Heterogeneous Connectivity in Sparse Networks: Fan-in Profiles, Gradient Hierarchy, and Topological Equilibria

Profiled Sparse Networks (PSN) replace uniform connectivity with deterministic, heterogeneous fan-in profiles defined by continuous, nonlinear functions, creating neurons with both dense and sparse receptive fields. We benchmark PSN across four classification datasets spanning vision and tabular domains, input dimensions from 54 to 784, and network depths of 2--3 hidden layers. At 90% sparsity, all static profiles, including the uniform random baseline, achieve accuracy within 0.2-0.6% of dense baselines on every dataset, demonstrating that heterogeneous connectivity provides no accuracy advantage when hub placement is arbitrary rather than task-aligned. This result holds across sparsity levels (80-99.9%), profile shapes (eight parametric families, lognormal, and power-law), and fan-in coefficients of variation from 0 to 2.5. Internal gradient analysis reveals that structured profiles create a 2-5x gradient concentration at hub neurons compared to the ~1x uniform distribution in random baselines, with the hierarchy strength predicted by fan-in coefficient of variation ($r = 0.93$). When PSN fan-in distributions are used to initialise RigL dynamic sparse training, lognormal profiles matched to the equilibrium fan-in distribution consistently outperform standard ERK initialisation, with advantages growing on harder tasks, achieving +0.16% on Fashion-MNIST ($p = 0.036$, $d = 1.07$), +0.43% on EMNIST, and +0.49% on Forest Cover. RigL converges to a characteristic fan-in distribution regardless of initialisation. Starting at this equilibrium allows the optimiser to refine weights rather than rearrange topology. Which neurons become hubs matters more than the degree of connectivity variance, i.e., random hub placement provides no advantage, while optimisation-driven placement does.

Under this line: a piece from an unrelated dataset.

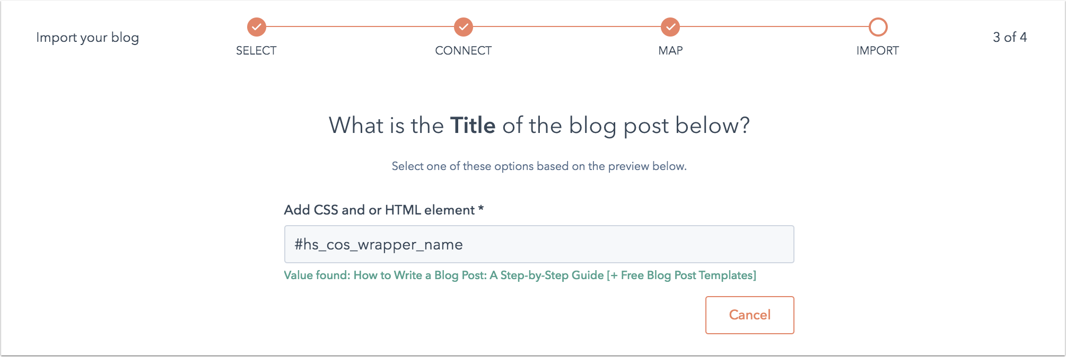Image resolution: width=1066 pixels, height=357 pixels.
Task: Click the required asterisk beside the field label
Action: (x=481, y=208)
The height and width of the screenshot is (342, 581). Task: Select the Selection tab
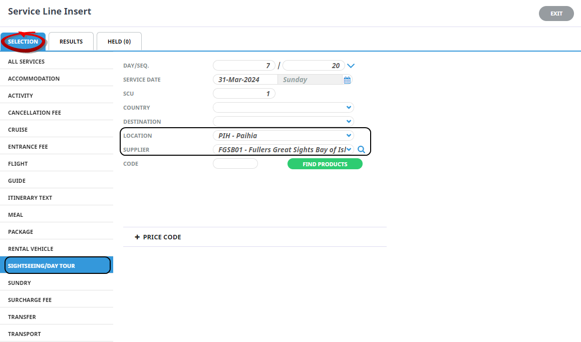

翻译：特征化稀疏网络（PSN）用由连续非线性函数定义的确定性异构扇入分布替代均匀连接，从而生成兼具密集与稀疏感受野的神经元。我们在涵盖视觉与表格域、输入维度从54到784、网络深度为2-3个隐藏层的四个分类数据集上对PSN进行基准测试。在90%稀疏度下，所有静态分布（包括均匀随机基线）在每个数据集上的准确率均与密集基线相差0.2-0.6%，这表明当中枢节点位置任意指定而非与任务对齐时，异构连接性不提供准确率优势。该结论在80-99.9%的稀疏度、八种参数族分布（对数正态与幂律分布）以及扇入变异系数从0到2.5的范围内均成立。内部梯度分析表明，与随机基线中约1倍的均匀分布相比，结构化分布在中枢神经元处产生2-5倍的梯度集中度，层次强度可由扇入变异系数预测（r = 0.93）。当使用PSN扇入分布初始化RigL动态稀疏训练时，与平衡扇入分布匹配的对数正态分布始终优于标准ERK初始化，且在更困难任务上优势更显著：在Fashion-MNIST上提升+0.16%（p = 0.036, d = 1.07），在EMNIST上提升+0.43%，在Forest Cover上提升+0.49%。无论初始化方式如何，RigL均收敛至特征性扇入分布。从该均衡态出发，优化器可专注于权重精炼而非拓扑重组。神经元是否成为中枢比连接方差的程度更重要——即随机放置中枢无优势，而优化驱动的放置则能带来优势。